Even Anandtech not very long ago at all was talking about it maybe being a 192bit bus, can't remember if they suggested 1120sp's, but that was the general rumours for the past month, hence 800sp's almost feel's like a letdown.

So for 2 months you get people thinking they will get a £130 1120sp, 4890 killer, and then on release they find its the same price(well actually a bit less) but only 800sp's and not even a 4890 beater.

At this point Nvidia will take any lost sales to ATi for whatever reason, hence me wondering if they weren't raising expectations slyly.

Its hard to not blame Nvidia in some way, even though TSMC screwed them big time. Said it before ATi walked head first into TSMC screwing them, without much idea they couldnt' deliver. ATi adjusted and shielded themselves with a differently designed core much less susceptible to massive massive delay from outside sources. The thing is, Nvidia knows what happened, almost 3 years ago to ATi with the 2900xt, but they've continued head first into the same problems that pretty much everyone in the world could have predicted.

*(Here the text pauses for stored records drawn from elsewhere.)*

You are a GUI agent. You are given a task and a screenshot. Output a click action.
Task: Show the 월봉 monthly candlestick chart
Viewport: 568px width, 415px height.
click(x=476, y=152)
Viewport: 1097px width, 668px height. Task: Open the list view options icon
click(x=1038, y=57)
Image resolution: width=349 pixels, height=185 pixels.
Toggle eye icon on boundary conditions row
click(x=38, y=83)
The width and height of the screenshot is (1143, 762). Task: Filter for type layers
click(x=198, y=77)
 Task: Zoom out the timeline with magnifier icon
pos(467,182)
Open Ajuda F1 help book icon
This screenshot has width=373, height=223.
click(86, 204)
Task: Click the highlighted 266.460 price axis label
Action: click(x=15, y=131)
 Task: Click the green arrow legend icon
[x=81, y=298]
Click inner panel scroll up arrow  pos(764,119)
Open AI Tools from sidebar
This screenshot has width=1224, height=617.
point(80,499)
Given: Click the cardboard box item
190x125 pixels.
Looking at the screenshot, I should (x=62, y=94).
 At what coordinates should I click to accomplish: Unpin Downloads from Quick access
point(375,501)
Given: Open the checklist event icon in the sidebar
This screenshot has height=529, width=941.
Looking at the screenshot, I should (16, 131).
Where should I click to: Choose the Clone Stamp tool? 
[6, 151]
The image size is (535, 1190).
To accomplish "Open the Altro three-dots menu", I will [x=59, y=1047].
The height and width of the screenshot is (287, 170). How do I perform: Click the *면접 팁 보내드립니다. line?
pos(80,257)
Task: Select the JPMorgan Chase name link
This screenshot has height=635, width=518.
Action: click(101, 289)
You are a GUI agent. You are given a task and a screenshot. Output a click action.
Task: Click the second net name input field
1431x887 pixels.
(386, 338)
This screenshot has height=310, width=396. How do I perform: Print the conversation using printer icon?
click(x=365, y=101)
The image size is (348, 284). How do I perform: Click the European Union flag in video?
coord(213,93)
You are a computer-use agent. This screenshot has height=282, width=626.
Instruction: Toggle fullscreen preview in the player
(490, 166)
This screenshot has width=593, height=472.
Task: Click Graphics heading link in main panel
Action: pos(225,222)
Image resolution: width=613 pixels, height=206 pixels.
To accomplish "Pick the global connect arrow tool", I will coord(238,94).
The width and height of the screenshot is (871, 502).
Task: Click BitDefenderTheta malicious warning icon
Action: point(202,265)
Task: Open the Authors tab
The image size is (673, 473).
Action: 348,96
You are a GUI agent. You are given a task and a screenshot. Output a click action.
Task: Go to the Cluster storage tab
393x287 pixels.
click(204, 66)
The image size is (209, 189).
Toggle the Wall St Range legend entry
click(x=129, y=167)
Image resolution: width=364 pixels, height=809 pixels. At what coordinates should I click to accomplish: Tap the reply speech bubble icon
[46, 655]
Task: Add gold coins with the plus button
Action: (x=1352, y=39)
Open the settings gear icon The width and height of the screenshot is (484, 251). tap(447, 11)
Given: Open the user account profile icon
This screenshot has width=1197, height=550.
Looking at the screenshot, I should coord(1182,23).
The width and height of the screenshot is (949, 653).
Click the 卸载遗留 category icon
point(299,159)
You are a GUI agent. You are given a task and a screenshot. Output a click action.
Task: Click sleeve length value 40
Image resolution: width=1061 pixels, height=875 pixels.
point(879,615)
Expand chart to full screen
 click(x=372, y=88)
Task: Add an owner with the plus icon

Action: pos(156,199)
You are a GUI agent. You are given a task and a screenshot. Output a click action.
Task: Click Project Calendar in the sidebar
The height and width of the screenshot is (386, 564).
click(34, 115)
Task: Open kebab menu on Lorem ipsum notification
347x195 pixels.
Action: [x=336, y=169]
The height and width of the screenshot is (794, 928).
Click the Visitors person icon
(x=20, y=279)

As for ATi moving to a more gpgpu nature with the next gen, thats not strictly true, their current core(and last) was more than capable of doing gpgpu type work.

The difference with Nvidia (might be) is that they've seemingly removed a lot of core logic you'd normally put in for graphics acceleration in favour of doing it in software FAR slower, so they can dedicate more die space to raw horse power that can be used effectively in GPGPU.

All AMD are talking about is adding the same level of features, without sacrificing. It supports 98% of what the Fermi will do in terms of GPGPU and programability, and won't be far off in terms of double precision performance. Right now the Fermi is only slated for 700-800gflops of DP power, ATi already have over 500gflops on their current cards, and hasn't come close to being optimised purely for that function, because its all but useless to gaming.